Curvy women set the world on fire. Well, at least, a lot many think so. Curvy women are one of the nicest gifts of God Almighty. Not my line. Rather the confirmed belief of the hundreds and thousands of fashion photographers and paparazzi’s that make a living out of snatching eye-gazing, resplendently beautiful pictures of these divas.
Obviously, the world out there has a lot of curiosity about these women than what they themselves hold. Among them is an enchanting name in the realm of fashion and glamour- Kim Kardashian.
Not your average joe when it comes to being a fashionista. Not simply another hot wire left to cut and unloose either. Her gorgeousness is marked with a distinct dash of style and a stash of flair.
When she dons a swimsuit, you’re compelled to take off yours. Right? When she takes it off and poses for magazines and high-priced fashion tabloids, you’d rather not want the cameras to focus on you. And when she hits the beach, it’s you who feels liquid everywhere. How’s that for an analogy. Nothing great here, it’s but the subject. Few people can be as intriguing as they are beautiful and probably Kim Kardashian is amongst this rare lot.

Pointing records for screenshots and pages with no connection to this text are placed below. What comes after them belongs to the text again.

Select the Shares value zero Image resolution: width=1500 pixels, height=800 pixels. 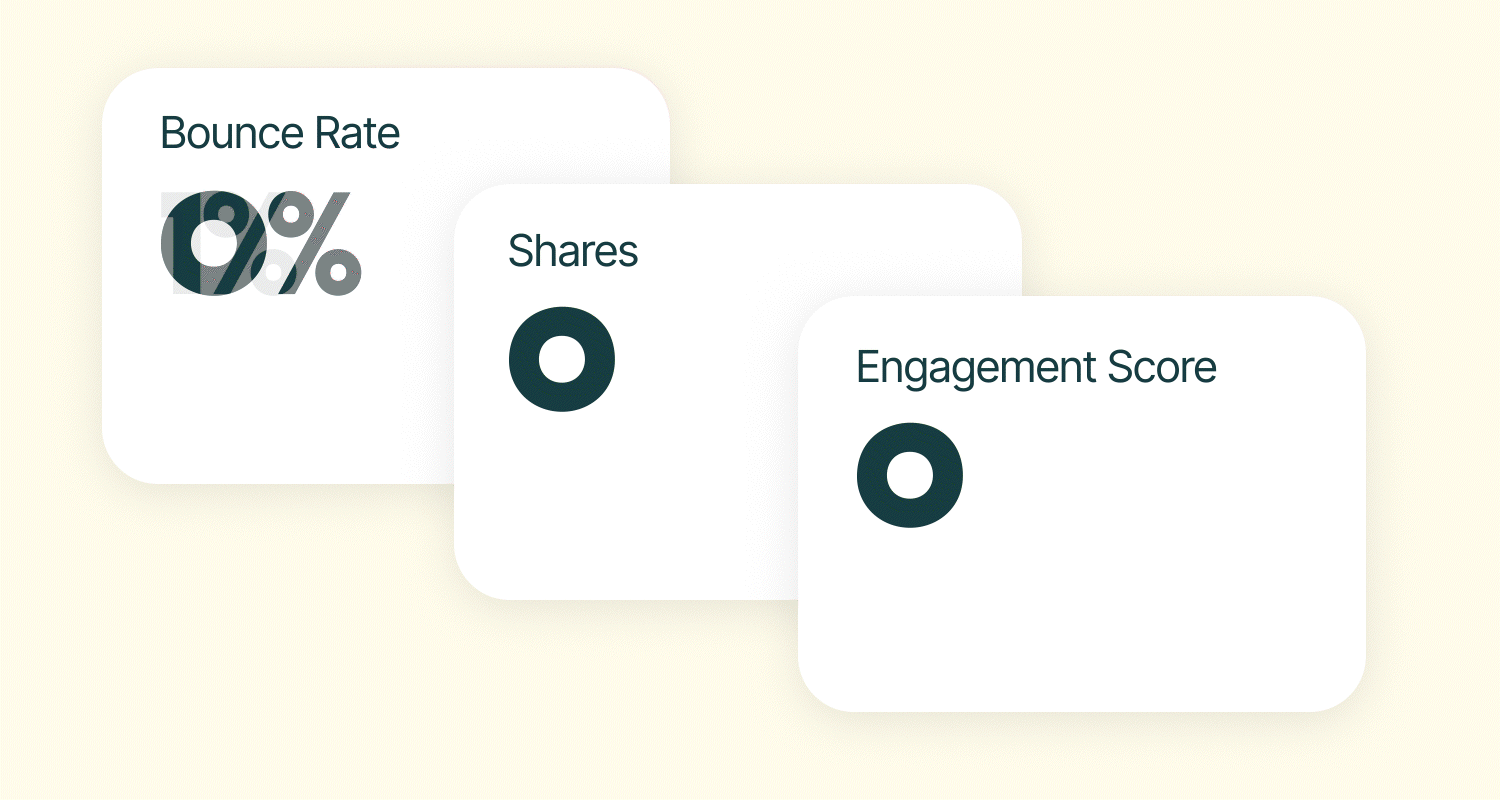[561, 359]
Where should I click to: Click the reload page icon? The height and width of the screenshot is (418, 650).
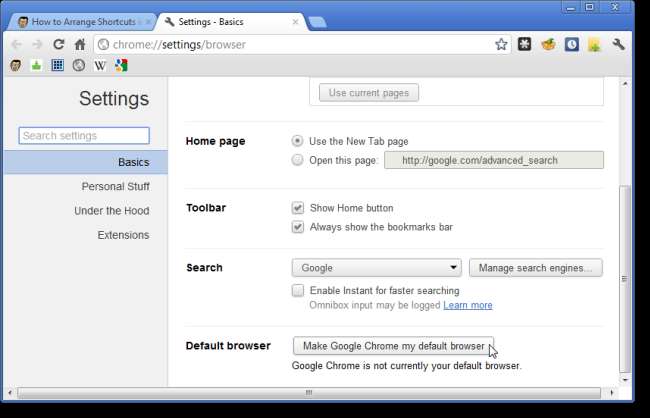(58, 44)
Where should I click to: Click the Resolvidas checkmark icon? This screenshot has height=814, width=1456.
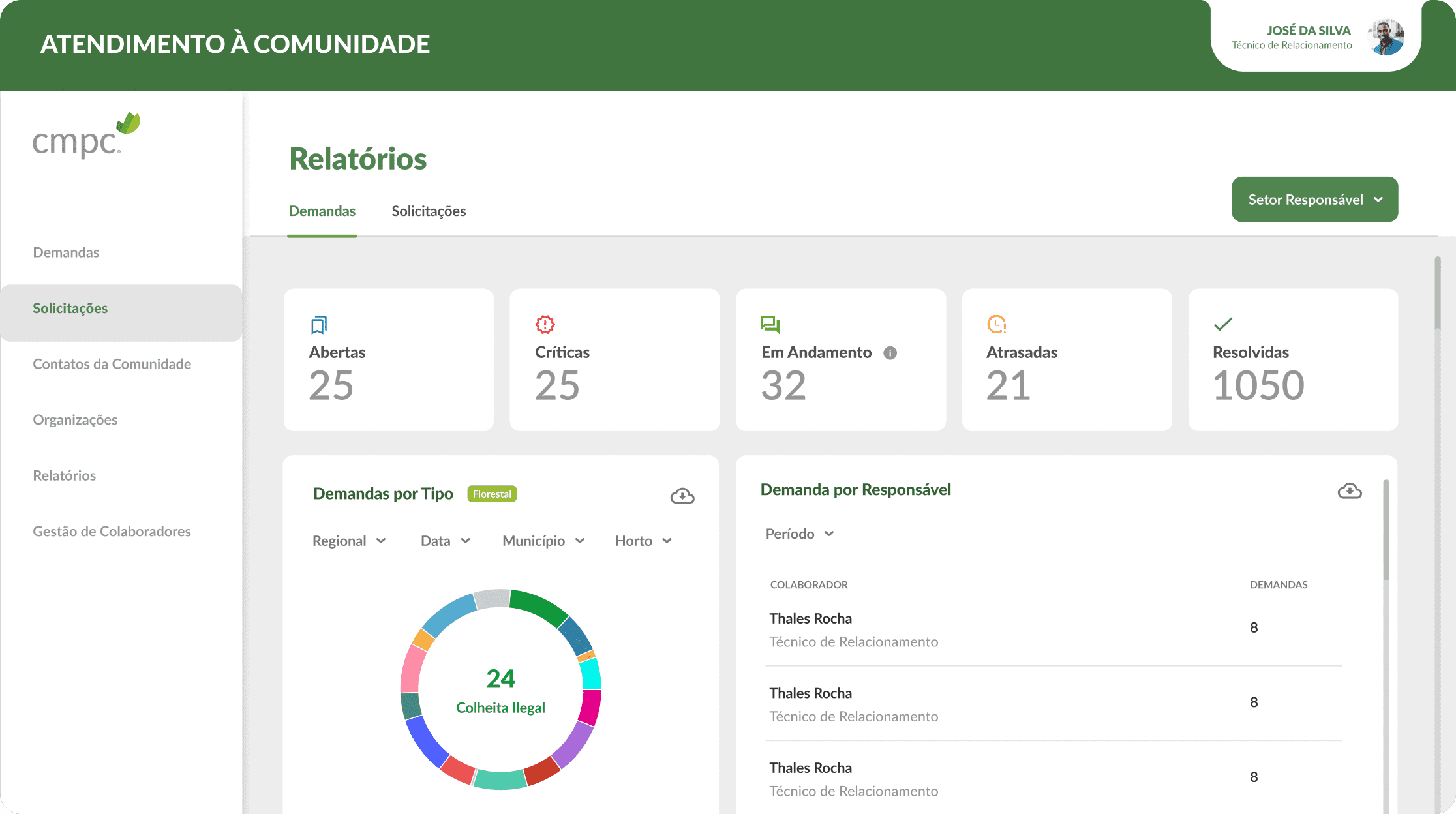tap(1222, 324)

At a time where she literally owns the social media world, ruling it with glitz and dazzle, there’s been a sudden change of sorts in the physicality of a diva you’d liken to the comfort one seeks in the aroma of a hot spring shower.
So here’s what’s the most interesting talking point in the Kim Kardashian universe- where latex, satin sheets, sex toys, botched up videos, a penchant for materialistic attributes in life such as expensive fragrances, ultra-luxury apartments, flamboyant accessories and cuddly bikinis that attribute a homage to skin-bearing- are but a normal, everyday scenario.
Well, apparently, Kim Kardashian has lost an awful amount of weight. We won’t engage in needless verbatims dedicated to the shallow physicality of the gorgeous woman. But, that told, suffices to say that imagining Kim minus her svelte curves, as are the dramatic rims on the wheels of a sports car could be likened to seeing an elephant without a trunk.
It just doesn’t bloody make sense. Does it?
But there we have it. Perhaps, it seems that the weight-loss bug has bitten Ms Kim Kardashian- not the best fan of Ray Jay, it can be told- at the wrong place. It’s the brain, of course, perhaps, it works too.
And the following are some of the rather dramatic pictures that have, at least in the foreign media been compared to the imagery of a Barbie Doll. Can you dig that?
So when’s Kim going to be back in her customary, oomph-inducing, body-hugging, curvaceous avatar- we don’t know yet. But what can be said, for certain, is that maybe for the times to come, we may see a body built on the painfully-correct, the gym-honed regimen of spending hours and hours together amid mechanical constructs. And whether you like it one bit or not- is not Kim Kardashian’s concern, one bit.
And that’s the way the cookie crumbles.